§ What you will do:
1 - From the post on New York state agency logos, quote the stretch from "The recognizable logos" through "eventually Google it.".
2 - In the post on New York state agency logos, to what year does the writer date the DEC logo?
3 - Carry on writing the post on New York state agency logos from its last sentence.

§ Excerpted passage:
Sunday, February 8, 2015

State Agency Logos: Endangered or Extinct?

The recognizable logos of our individual New York state agencies, symbolic of each agency mission and purpose, suddenly appear to be endangered, or extinct. They have lasted in many cases for 40 years or longer.

For instance, there was the familiar round NYS Department of Environmental Conservation logo, quite attractive really, with symbols indicative of its mission to protect our waters, our air, our land, and our mountains. As far as I know, the DEC logo dates to the agency’s very creation in law back in 1972. It must have an interesting origin story. And it was ubiquitous until late last year, appearing on DEC headquarters and many regional buildings. On searches in vain for it now on the DEC website. I had to eventually Google it.

Where has it gone?

APA LogoThen there is the Adirondack Park Agency logo, which went through several iterations from the Agency’s origin in 1971, but also containing crude symbols recognizable as the Adirondack Park – mountain ranges, mountain peaks. As a design, it’s OK, I suppose. But I know it evoked pride in the Agency mission to protect the Park’s natural resources for many years. How many times did former APA Chair Richard Lefebvre, and how many times has current APA Chairwoman Leilani Ulrich “pinned” a guest or a staff member with the agency logo as a small token for meritorious service performed? Countless times. So, the APA logo is still found on many lapels, not only here but around the world. It’s not in favor any more, apparently. I searched the APA website. I found it, but it required a search of now apparently “historic” documents.

Why has it gone?

New York State ParksSame with the NYS Office of Parks, Recreation and Historic Preservation. I liked its maple leaf logo. It made me proud because I was an outdoor educator and the maple leaf as a symbol of what I was doing and why I was doing it sure worked for me. It still makes me proud to see it. But it’s gone ! Go to, and I challenge you to find a copy there.

(Collected data entries)
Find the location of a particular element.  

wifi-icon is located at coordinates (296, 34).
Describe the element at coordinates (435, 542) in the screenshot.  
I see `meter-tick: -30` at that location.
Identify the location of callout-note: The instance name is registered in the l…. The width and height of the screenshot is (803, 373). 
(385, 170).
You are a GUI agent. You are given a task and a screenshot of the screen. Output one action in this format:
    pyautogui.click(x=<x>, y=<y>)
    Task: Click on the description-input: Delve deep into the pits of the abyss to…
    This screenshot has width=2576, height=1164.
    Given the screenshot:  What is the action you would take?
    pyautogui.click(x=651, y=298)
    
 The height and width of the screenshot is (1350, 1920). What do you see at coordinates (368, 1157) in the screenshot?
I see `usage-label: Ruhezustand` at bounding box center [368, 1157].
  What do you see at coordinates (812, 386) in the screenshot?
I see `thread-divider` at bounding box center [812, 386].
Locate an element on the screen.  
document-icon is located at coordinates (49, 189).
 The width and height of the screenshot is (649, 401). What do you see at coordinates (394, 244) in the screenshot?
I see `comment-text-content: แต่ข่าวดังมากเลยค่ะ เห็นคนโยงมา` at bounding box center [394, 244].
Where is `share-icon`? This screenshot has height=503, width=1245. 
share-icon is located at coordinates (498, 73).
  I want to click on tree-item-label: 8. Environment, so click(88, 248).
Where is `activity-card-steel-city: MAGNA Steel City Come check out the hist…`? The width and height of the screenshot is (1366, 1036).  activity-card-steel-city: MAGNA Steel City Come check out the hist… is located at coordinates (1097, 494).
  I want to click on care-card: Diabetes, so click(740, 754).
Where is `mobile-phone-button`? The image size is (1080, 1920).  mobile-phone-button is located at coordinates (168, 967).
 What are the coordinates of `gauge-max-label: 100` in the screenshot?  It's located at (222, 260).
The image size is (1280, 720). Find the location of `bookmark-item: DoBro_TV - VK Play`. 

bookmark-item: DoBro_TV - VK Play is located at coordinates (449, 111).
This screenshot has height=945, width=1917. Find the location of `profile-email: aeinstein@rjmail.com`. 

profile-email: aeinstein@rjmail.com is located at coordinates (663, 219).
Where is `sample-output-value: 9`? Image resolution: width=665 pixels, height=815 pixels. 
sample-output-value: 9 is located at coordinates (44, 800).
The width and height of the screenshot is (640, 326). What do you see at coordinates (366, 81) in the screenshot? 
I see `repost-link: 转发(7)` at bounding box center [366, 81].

§ Set of answers:
1 -
The recognizable logos of our individual New York state agencies, symbolic of each agency mission and purpose, suddenly appear to be endangered, or extinct. They have lasted in many cases for 40 years or longer.

For instance, there was the familiar round NYS Department of Environmental Conservation logo, quite attractive really, with symbols indicative of its mission to protect our waters, our air, our land, and our mountains. As far as I know, the DEC logo dates to the agency’s very creation in law back in 1972. It must have an interesting origin story. And it was ubiquitous until late last year, appearing on DEC headquarters and many regional buildings. On searches in vain for it now on the DEC website. I had to eventually Google it.

2 - 1972, when the agency was created in law.

3 -
Name your favorite state agency. Where have their emblems gone ? Why are they endangered? I have a guess. Since each agency is now represented by one common logo, showing the outline of the state, with the phrase State of Opportunity, and only the name of the agency to suggest its mission and purpose, clearly Governor Andrew Cuomo’s office directed the change. How surprising is that?

OK, but why? Why does a Governor want to erase logos and brands emblematic of mandates and missions created in law as part of the state’s public service? The answer comes in part thanks to Times Union staff writer Casey Seiler, who reported the change back on December 11th. Seiler wrote:

“Telling New York’s story as a state of opportunity for those seeking to live, work and start a business is a top priority of this administration, as is making government more accessible to New Yorkers,” said Cuomo spokesman Rich Azzopardi in an email. “This redesign is a reflection of both those efforts.”

But if that philosophy is the beating heart of the branding effort, its skin and bones consist of strict rules for how state agencies present themselves visually, in everything from brochures and banners to business cards and media-kit flash drive casings.

In addition to specifying typography, font size and rules for positioning state logos — they may not be tilted, ever — the guide establishes color palettes for eight general categories of state agencies and government entities, from those providing health and human services (purple) to divisions handling recreation and the environment (olive).

Only a few “legacy logos” will be preserved — including ILoveNY as well as existing tags for the New York Lottery, the MTA and the StartUp program. The use of the state’s oldest logo, the Great Seal, will be “available for use only by the Governor’s office or with permission of the Secretary of State.” The state coat of arms will be used in legal documents such as vehicle registrations.”

Design resistance is futile: “Because these elements and their relation to each other are so essential to the New York state brand,” the booklet states, “the guidelines around these primary brand elements are very specific and not open to much interpretation.”

NY State of OppprtunitySeiler went on to report that the state contracted for several hundred million dollars to re-brand itself, a la ILoveNY and NY Works, but to include every logo except the great seal of the state. I presume that is still trotted out on occasion.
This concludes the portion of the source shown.